The Clinton campaign declined to address the substance of the emails, but spokesman Glen Caplin denounced WikiLeaks for releasing them. “By dribbling these out every day WikiLeaks is proving they are nothing but a propaganda arm of the Kremlin with a political agenda doing Putin’s dirty work to help elect Donald Trump,” Caplin said in a statement to HuffPost. “The FBI is now investigating this crime.”

The bankruptcy bill, which was eventually signed into law in 2005, was designed to make it harder for people to qualify for bankruptcy ― a process in which a judge can discharge personal debts, allowing people to start over financially, albeit with a ruined credit rating. In addition to making it harder to file for bankruptcy, the bill effectively rearranged what types of payments creditors could seize during the bankruptcy process. Clinton had secured an amendment helping protect child support and alimony, but the tweak didn’t impress women’s groups much at the time.

“While this amendment may have provided some political cover, it offers virtually no financial help to single mothers, since the overwhelming majority of ex-husbands don’t pay anything in distributions during bankruptcy,” Warren wrote in her 2004 book, The Two-Income Trap. “Of far more importance was the fact that the bill would permit credit card companies to compete with women after bankruptcy for their ex-husbands’ limited income.”

Over 30 women and family groups opposed the bill, including the Children’s Defense Fund ― where Clinton once worked ― the Feminist Majority Foundation, the National Organization for Women, the National Women’s Law Center and the National Youth Law Center, according to a Women’s eNews article from 2001. Twenty-four of the 44 women in the House of Representatives voted against the bill.

After Clinton revised this history on ABC, O’Leary marshalled the troops to try and make the best of the situation. She reached out to Sens. Barbara Boxer (D-Calif.), Barbara Mikulski (D-Md.) and Patty Murray (D-Wash.), looking for women surrogates who could defend Clinton’s story. Staffers for all three were game, but Boxer wasn’t a perfect fit.

“Boxer didn’t vote because of a family situation, but unfortunately told the LA Times that she would have voted against it,” O’Leary wrote.

Even Mikulski and Murray came with baggage. They had voted for the bankruptcy bill in 2001, but when a nearly identical version came up in 2005, they voted against it. The two agreed to put out a joint statement defending Clinton anyway: “We served with Hillary Clinton in the Senate, and no one worked harder with us to improve the lives of women and children, including during the 2001 bankruptcy reform debate.”

But the ideal defense ― PR backup from women’s groups ― seemed unlikely.

“Women’s Groups - We cannot put something out proactive here b/c the record just isn’t good,” O’Leary wrote. “But, if called, Judy and Marcia are also prepared to say that Hillary fought really hard for changes, was with the other women Senators, and committed to keep working with them to strengthen the bill.”

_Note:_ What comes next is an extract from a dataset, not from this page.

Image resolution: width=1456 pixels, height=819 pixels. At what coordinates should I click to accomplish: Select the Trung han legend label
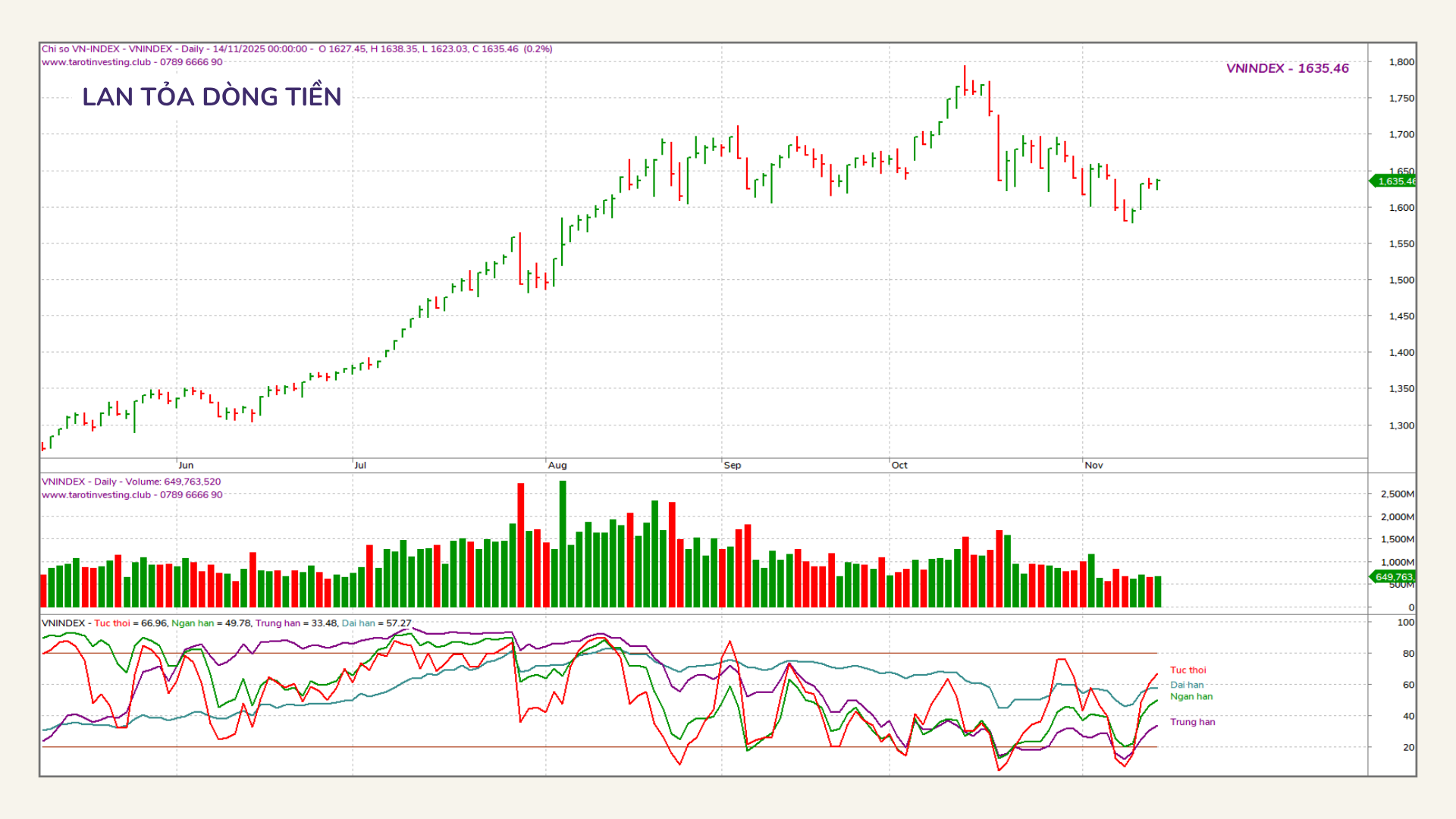click(1192, 722)
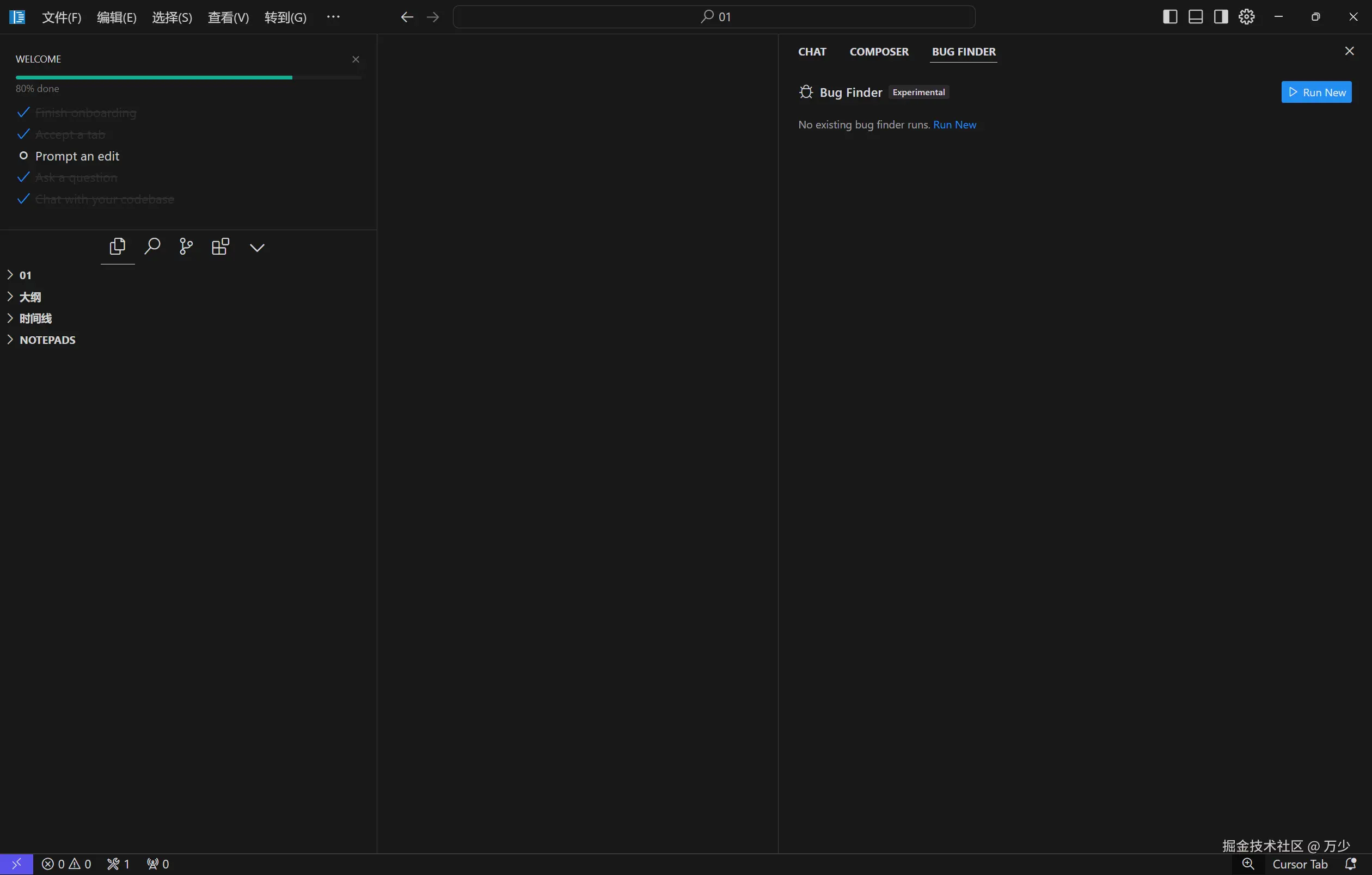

Marcia Greenberger, co-president of the National Women’s Law Center and Judith Lichtman, a senior advisor with the National Partnership for Women & Families ultimately issued a formal statement touted by the Clinton campaign. Neither group was immediately available for comment for this article. “She fought for us,” the two wrote in Februar. “To suggest that Senator Clinton was an outlier who was taking a vote for Wall Street in 2001 is simply false.”

That’s not how the National Women’s Law Center described the vote in 2001.

“All of the members of Congress have been lobbied very hard on this bill and the commercial credit industry has put a lot of money into putting this bill through,” Joan Entmacher, vice president of the National Women’s Law Center told Women’s eNews in 2001.

“You can’t make commercial interests happy and still protect families,” Entmacher added. “It is a zero sum game.”